Aufgabenliste -
1. Welche Anreden stehen im Textblock mit den Leserkommentaren jeweils als eigene Zeile am Anfang eines Kommentars? Gib alle an.
2. Schreib die Leserkommentare im Textblock nach dem letzten Satz weiter.

Mit Diesem Gedanken ging ich fröhlich und gut gelaunt nach Hause.

Danke lieb Dor für Deine Super Themen, die ich sehr gerne lese und vieles mit andern Auge sehe und dabei noch vieles lerne was mit gut tut. E ganz liebe Gruss Margrith m Cindy

Lieb Dor
Ja, sehr spannend, wie wir unsere Wahrnehmungen bewerten und welche welches Gewicht bekommen.
Du kennst sicher auch die Neurowissenschaftlerin Maren Urner. Ich habe mal ein sehr spannendes Interview mit ihr gehört. Da hat sie sich genau zu diesen Denkmustern geäussert und stellt auch Bezüge her zur Informationsflut mit vorwiegend schlechten Nachrichten – und was das mit uns macht.
Ein spannendes Organ – unser Gehirn…
Danke für diesen tollen Artikel!
Herzlich Esther

Liebe Esther
Sehr herzlichen Dank für deinen spannenden Kommentar. Du sprichst ja so etwas Wichtiges an mit der Informationsflut an vorwiegend schlechten Nachrichten. Da hilft es schon zu wissen, was es mit uns macht, wie wir einen bekömmlichen Umgang damit finden und uns sogar anders ausrichten können ohne etwas zu verpassen. Herzlich Dor

Liebe Doris,
einfach wunderbar von dir zu lesen. Vielen Dank. So ein guter Berricht. Erlebt habe ich das schon oft aber keine wirklich vernünftige Erklärung dafür gehabt.

Material -
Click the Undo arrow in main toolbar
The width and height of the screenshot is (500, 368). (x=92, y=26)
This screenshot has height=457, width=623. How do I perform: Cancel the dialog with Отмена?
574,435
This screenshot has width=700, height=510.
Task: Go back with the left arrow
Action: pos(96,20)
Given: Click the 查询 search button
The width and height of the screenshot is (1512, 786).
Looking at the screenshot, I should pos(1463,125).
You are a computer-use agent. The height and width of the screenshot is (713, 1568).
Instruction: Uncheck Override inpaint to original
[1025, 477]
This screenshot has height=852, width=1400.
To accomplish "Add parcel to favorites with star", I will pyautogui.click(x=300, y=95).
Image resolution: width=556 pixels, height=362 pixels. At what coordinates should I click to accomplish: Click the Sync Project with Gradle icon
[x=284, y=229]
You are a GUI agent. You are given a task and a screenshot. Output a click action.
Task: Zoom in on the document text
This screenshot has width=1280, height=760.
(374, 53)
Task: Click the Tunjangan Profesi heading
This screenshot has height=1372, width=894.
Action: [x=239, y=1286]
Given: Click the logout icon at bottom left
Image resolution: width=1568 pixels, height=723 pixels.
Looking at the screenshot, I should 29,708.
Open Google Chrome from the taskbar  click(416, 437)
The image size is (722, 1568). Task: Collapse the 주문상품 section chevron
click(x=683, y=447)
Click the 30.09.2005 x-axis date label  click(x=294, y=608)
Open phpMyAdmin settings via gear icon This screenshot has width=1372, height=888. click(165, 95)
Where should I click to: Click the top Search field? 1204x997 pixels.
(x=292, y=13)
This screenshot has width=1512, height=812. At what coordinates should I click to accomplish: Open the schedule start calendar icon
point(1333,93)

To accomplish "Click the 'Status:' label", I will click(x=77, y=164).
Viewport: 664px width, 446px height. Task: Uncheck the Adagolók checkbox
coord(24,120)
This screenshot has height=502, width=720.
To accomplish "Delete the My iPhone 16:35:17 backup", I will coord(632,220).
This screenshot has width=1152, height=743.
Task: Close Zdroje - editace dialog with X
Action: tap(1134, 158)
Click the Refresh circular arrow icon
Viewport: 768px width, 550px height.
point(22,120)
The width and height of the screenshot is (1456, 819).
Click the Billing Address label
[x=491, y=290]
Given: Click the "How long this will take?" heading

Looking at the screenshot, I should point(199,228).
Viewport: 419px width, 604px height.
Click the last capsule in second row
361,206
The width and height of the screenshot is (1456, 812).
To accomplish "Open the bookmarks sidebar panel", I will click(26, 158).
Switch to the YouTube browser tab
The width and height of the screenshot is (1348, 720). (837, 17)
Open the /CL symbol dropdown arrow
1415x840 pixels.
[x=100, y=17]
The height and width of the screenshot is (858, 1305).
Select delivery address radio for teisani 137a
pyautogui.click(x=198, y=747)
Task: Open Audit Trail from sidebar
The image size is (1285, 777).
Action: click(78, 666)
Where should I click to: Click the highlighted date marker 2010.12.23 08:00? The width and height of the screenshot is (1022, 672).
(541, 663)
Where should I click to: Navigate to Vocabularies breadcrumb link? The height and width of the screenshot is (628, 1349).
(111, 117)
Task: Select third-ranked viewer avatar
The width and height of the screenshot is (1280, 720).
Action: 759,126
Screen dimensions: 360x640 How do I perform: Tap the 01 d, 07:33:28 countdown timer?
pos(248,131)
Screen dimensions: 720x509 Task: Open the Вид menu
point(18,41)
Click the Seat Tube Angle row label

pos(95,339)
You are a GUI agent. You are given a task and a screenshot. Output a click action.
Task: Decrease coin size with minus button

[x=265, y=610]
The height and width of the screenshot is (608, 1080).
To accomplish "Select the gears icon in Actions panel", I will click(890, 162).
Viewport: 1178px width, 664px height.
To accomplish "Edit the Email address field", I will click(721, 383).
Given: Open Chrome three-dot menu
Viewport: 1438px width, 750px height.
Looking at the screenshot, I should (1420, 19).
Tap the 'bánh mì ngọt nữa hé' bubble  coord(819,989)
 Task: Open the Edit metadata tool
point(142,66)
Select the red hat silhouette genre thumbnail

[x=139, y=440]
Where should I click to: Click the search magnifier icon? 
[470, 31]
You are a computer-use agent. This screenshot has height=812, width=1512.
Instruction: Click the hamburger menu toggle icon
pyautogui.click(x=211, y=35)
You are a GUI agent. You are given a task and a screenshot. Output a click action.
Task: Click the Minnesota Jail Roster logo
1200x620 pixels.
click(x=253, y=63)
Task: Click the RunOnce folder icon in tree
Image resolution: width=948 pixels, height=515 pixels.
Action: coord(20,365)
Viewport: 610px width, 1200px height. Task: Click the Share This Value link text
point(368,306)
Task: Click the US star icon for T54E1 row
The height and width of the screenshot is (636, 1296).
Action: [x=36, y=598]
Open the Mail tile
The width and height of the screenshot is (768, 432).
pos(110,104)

Lösungen -
1.
Lieb Dor
Liebe Esther
Liebe Doris

2.
Werde deine Erklärung im Geist halten für die nächsten “ Angriffe“

Liebe Grüsse
Ute

Liebe Doris,
was für ein interessanter Artikel! Vor allem das mit dem „Kletthirn“ und dem „Teflonhirn“ finde ich sehr spannend. Da werde ich die nächsten Tage doch mal ganz bewusst durch meinen Alltag gehen und darauf achten, was in meinem Hirn hängen bleibt.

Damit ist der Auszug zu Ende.